*** Available data

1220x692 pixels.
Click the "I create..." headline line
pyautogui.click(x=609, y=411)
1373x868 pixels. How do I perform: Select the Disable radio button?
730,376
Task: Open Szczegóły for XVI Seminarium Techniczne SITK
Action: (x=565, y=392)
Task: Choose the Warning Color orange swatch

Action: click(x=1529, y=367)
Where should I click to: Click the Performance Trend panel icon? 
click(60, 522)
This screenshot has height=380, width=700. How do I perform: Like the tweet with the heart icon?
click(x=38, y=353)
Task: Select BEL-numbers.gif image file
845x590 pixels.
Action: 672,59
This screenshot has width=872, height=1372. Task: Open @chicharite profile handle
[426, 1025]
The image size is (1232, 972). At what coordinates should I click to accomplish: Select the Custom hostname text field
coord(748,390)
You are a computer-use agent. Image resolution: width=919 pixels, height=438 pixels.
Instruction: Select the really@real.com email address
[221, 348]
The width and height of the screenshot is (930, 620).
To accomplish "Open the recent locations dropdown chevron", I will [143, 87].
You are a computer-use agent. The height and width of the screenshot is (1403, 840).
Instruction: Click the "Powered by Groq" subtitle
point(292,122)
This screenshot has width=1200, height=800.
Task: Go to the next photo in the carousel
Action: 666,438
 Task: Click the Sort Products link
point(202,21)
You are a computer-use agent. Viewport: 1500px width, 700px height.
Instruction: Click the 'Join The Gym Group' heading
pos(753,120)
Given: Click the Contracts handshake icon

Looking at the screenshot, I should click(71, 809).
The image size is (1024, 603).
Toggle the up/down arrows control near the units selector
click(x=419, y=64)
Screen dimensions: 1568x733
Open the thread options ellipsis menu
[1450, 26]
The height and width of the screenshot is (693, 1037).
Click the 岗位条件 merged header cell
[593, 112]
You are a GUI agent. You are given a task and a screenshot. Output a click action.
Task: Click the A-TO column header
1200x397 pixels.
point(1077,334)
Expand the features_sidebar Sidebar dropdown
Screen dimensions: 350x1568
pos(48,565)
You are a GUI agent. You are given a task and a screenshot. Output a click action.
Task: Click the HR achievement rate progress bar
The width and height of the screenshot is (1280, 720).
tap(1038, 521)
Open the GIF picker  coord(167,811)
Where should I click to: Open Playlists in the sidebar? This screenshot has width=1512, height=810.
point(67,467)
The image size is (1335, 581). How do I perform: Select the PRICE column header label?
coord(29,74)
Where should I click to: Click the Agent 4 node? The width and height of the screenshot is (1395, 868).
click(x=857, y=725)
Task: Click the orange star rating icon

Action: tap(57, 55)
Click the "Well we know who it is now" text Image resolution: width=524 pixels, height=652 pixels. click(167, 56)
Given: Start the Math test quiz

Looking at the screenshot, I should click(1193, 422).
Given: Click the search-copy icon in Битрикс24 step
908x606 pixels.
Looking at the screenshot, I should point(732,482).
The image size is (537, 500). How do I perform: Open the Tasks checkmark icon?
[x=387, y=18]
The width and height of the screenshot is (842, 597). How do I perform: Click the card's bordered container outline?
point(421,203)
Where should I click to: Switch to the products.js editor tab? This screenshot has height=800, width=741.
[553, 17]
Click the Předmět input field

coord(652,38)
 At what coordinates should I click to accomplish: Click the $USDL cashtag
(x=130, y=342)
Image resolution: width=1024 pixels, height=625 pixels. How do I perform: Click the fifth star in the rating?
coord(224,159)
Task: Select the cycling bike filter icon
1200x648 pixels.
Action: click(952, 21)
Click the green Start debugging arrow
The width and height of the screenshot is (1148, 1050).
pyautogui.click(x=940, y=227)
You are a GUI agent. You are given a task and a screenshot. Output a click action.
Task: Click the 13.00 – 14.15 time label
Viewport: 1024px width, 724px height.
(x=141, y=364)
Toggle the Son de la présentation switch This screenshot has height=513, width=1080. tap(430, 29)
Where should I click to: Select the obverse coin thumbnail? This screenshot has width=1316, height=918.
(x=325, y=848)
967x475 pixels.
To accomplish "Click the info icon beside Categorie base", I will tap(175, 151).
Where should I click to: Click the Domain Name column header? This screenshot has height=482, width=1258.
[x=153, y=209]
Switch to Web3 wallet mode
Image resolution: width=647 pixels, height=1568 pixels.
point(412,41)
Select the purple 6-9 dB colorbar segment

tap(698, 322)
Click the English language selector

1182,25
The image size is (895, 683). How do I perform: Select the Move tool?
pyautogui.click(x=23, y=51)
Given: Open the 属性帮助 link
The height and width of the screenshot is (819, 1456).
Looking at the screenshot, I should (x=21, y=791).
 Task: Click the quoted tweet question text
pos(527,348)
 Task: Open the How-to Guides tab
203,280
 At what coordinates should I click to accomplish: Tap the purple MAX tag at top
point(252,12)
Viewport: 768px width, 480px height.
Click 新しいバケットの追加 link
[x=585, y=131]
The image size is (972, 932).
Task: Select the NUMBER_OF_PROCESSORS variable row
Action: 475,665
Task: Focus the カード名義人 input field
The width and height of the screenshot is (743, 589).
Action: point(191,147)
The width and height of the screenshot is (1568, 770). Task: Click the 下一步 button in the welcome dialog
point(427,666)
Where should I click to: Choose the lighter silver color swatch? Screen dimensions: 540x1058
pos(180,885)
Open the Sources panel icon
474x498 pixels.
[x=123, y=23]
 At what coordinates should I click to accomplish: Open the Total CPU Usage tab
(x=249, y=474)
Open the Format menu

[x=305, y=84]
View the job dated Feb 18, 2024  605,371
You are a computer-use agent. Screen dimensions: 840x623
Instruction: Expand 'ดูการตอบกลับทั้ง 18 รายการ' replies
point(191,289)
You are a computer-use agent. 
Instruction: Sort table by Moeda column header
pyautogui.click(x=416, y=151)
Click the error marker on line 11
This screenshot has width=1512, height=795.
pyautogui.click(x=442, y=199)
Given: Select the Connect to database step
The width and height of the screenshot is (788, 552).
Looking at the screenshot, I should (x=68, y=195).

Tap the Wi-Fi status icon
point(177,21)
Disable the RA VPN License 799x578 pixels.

******

Work instruction » Check every line above for the string "will" and copy those that have it.

Expected answer »
To accomplish "Open the recent locations dropdown chevron", I will [143, 87].
To accomplish "Click the info icon beside Categorie base", I will tap(175, 151).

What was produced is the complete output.